The region was chosen because of its unique geography, weather and the number of visitors it sees to the island in a given year.

Local leaders are being asked to come up with a plan to invest in climate change, which they say is a far cry from the Manitoulin Island parents and grandparents knew in their youth.

"Individuals and households will know what their footprint is - businesses will look at the support systems available as they transition to a low-carbon economy. Community leaders will have a baseline ln which they could work to build more sustainable, resilient and sustainable communities," said Re-Think Green community planner Simon Blakeley.
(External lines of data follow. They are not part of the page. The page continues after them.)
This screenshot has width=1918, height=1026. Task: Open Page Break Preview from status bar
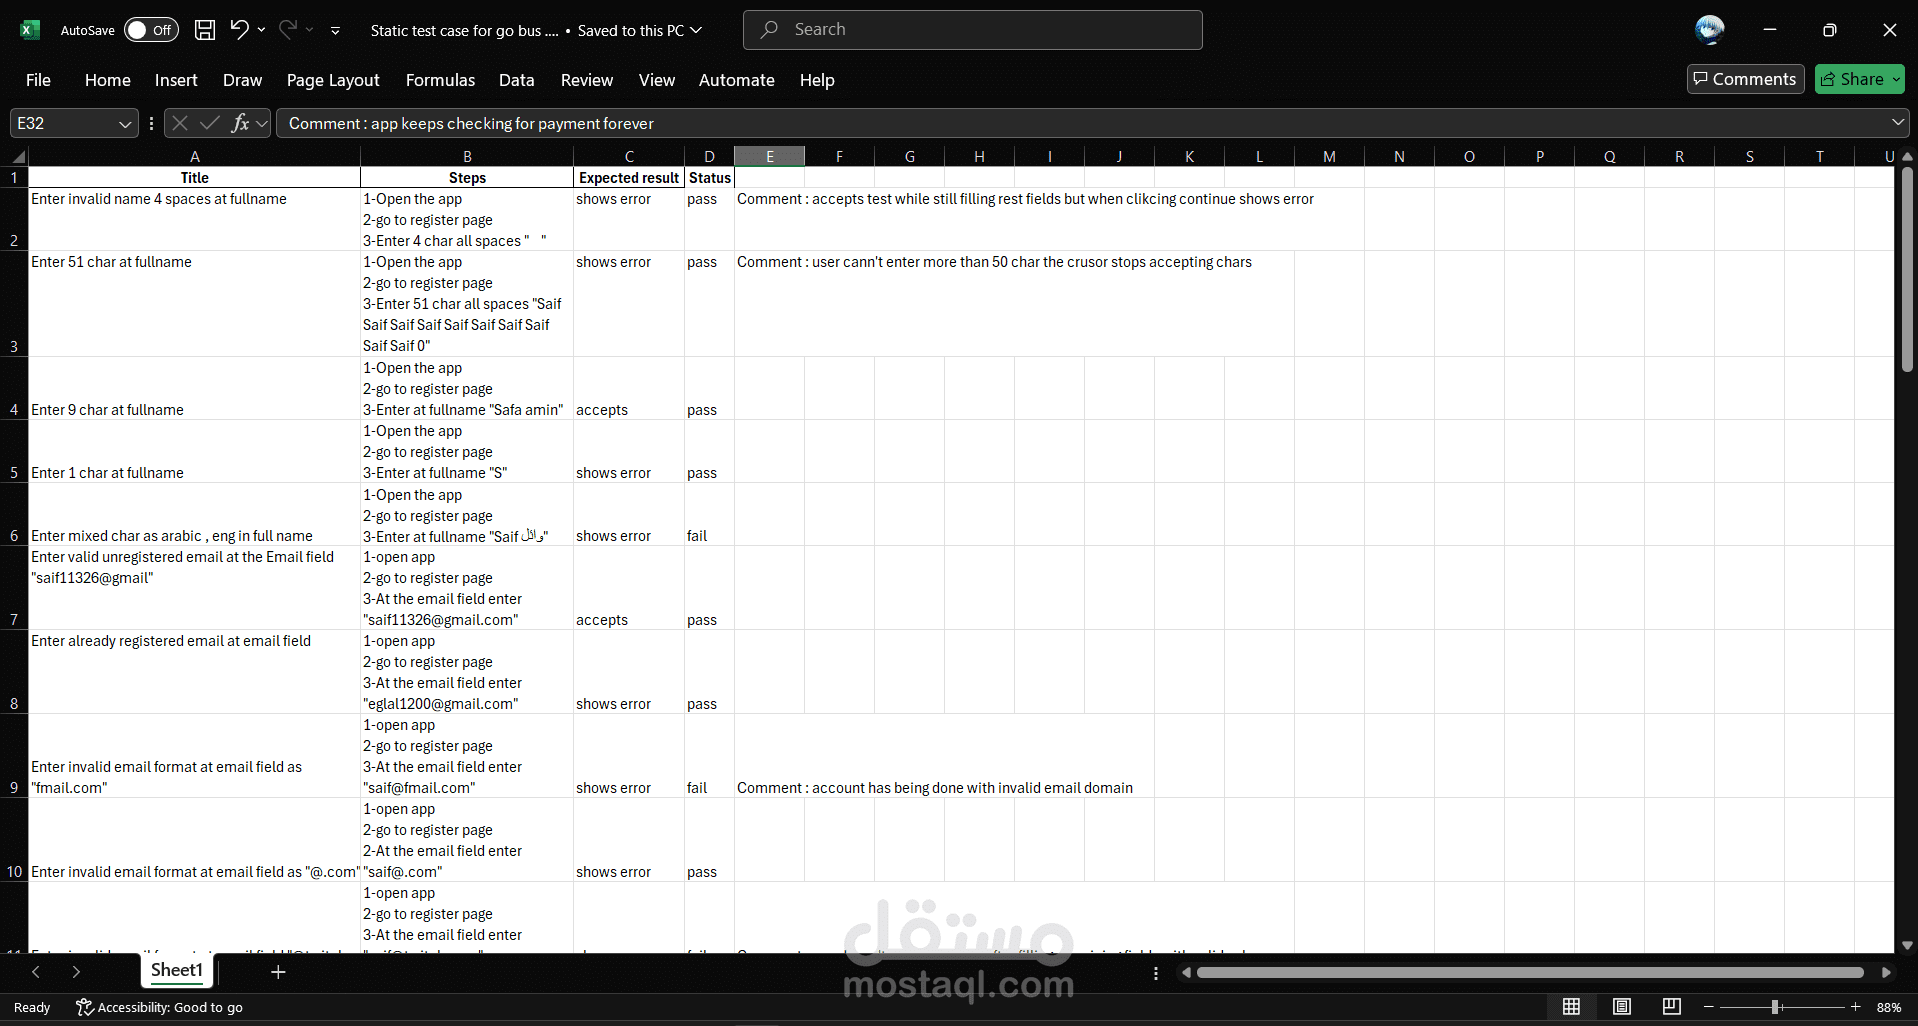pos(1671,1007)
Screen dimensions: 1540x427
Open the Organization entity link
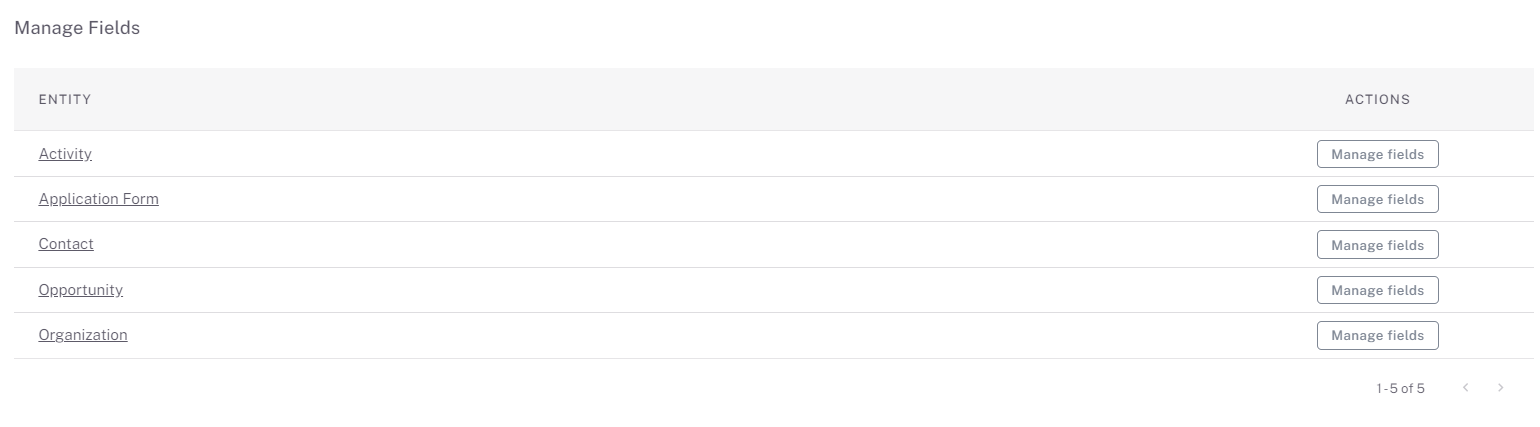pyautogui.click(x=83, y=335)
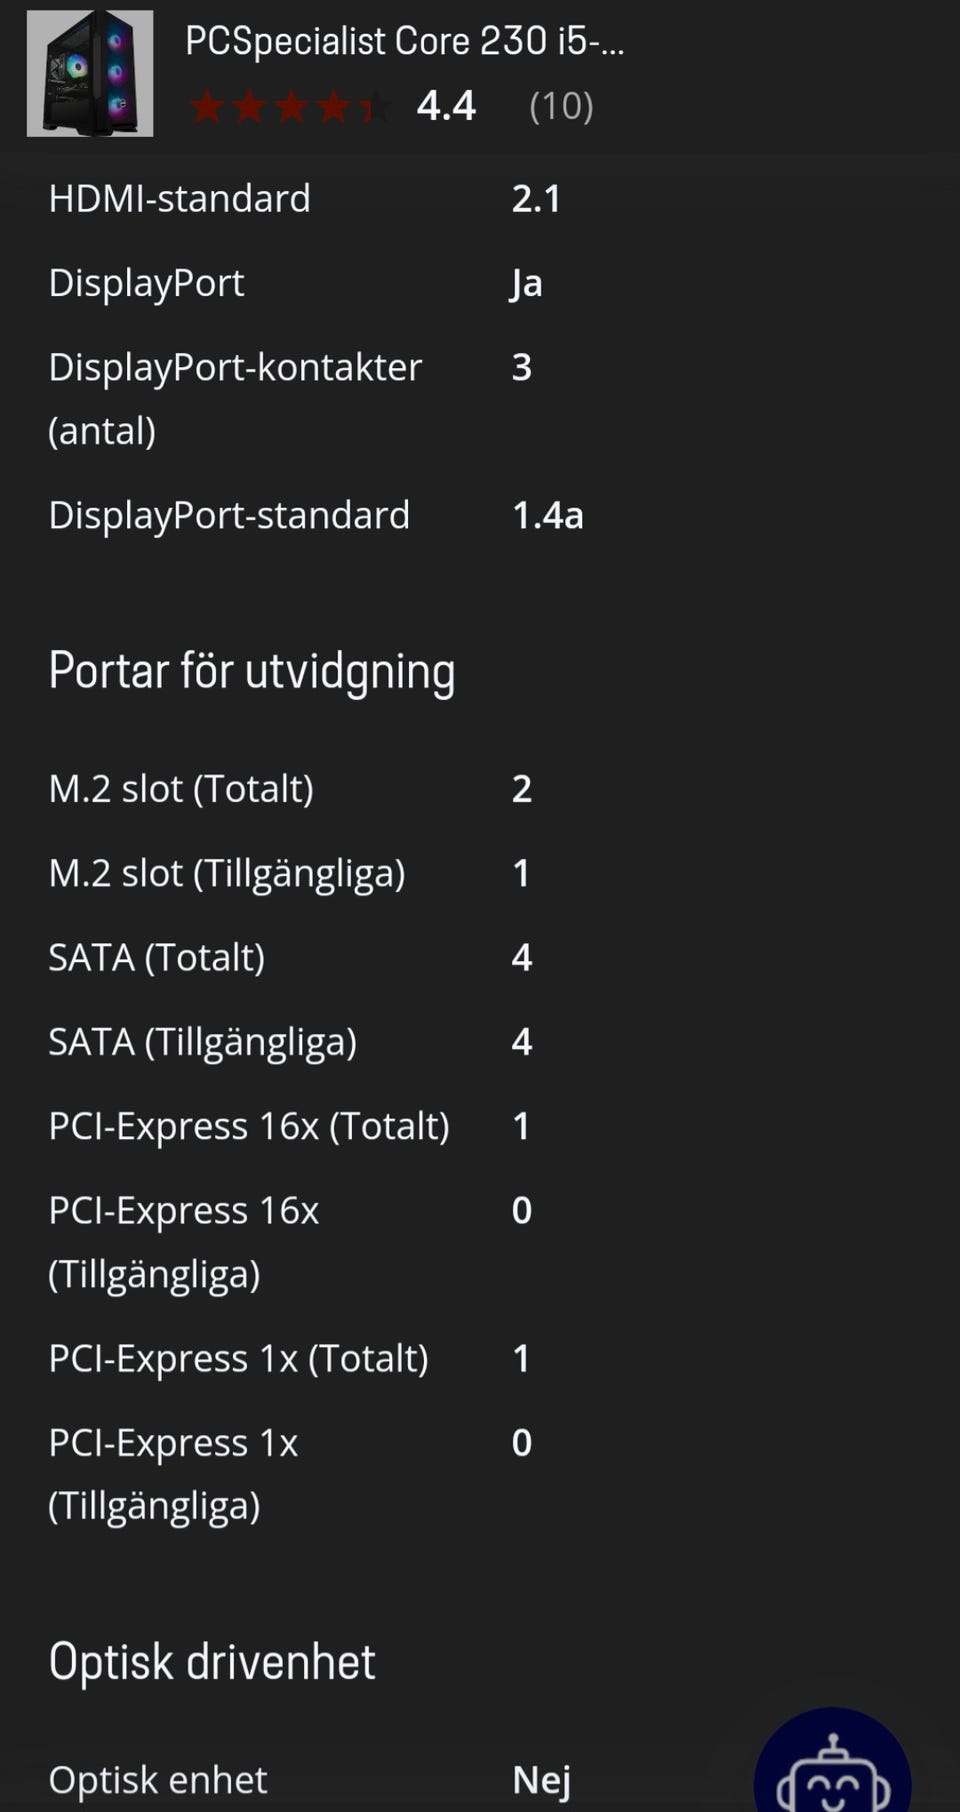Open the PCSpecialist Core 230 product title
960x1812 pixels.
[404, 41]
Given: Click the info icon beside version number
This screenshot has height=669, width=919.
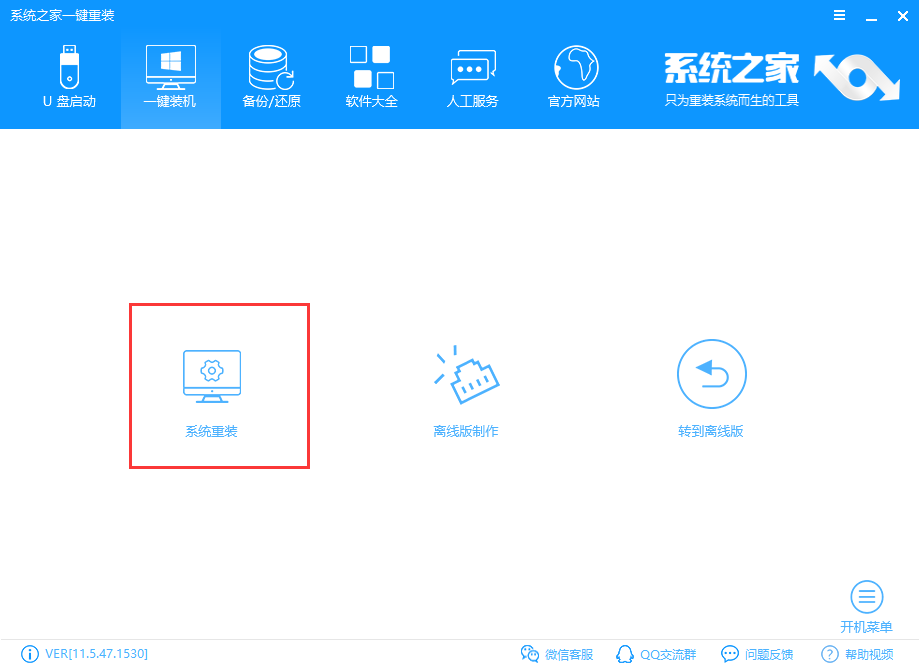Looking at the screenshot, I should pos(29,654).
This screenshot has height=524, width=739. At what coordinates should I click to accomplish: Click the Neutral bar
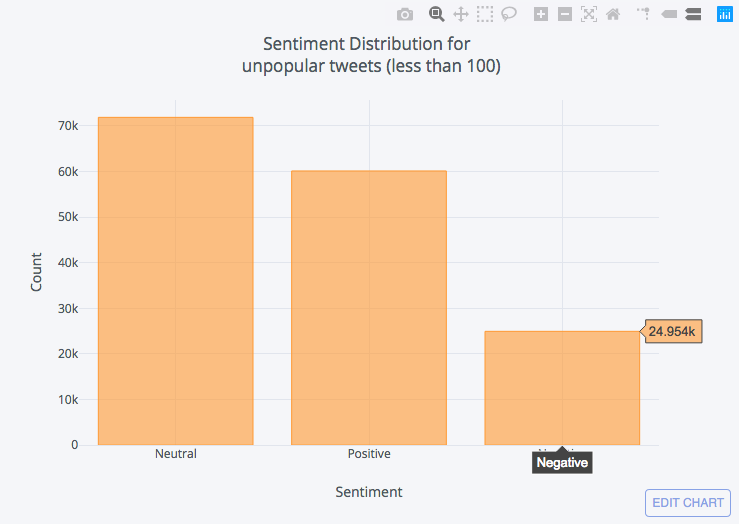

Re-Think Green made its presentation outside the town hall for Northeastern Manitoulin and the Islands. The community's mayor, Al MacNevin, said he is excited to see the findings.

"It's actually been a couple of years since we've had a conversation about it directly, so I'm looking forward to peeling back the 'onion,' and seeing what the recommendations are and whatever areas we can improve in. I think our council would be very supportive and our community as well," said MacNevin.

"You know, if they encourage that of all the visitors, then everyone would be on board. And, like I said, it's not doom and gloom. It's an exciting change that we can be part of," said St. Georges.

After Little Current, the Re-Think Green group said it has meetings with leaders and residents in both Tehkummah and Gore Bay.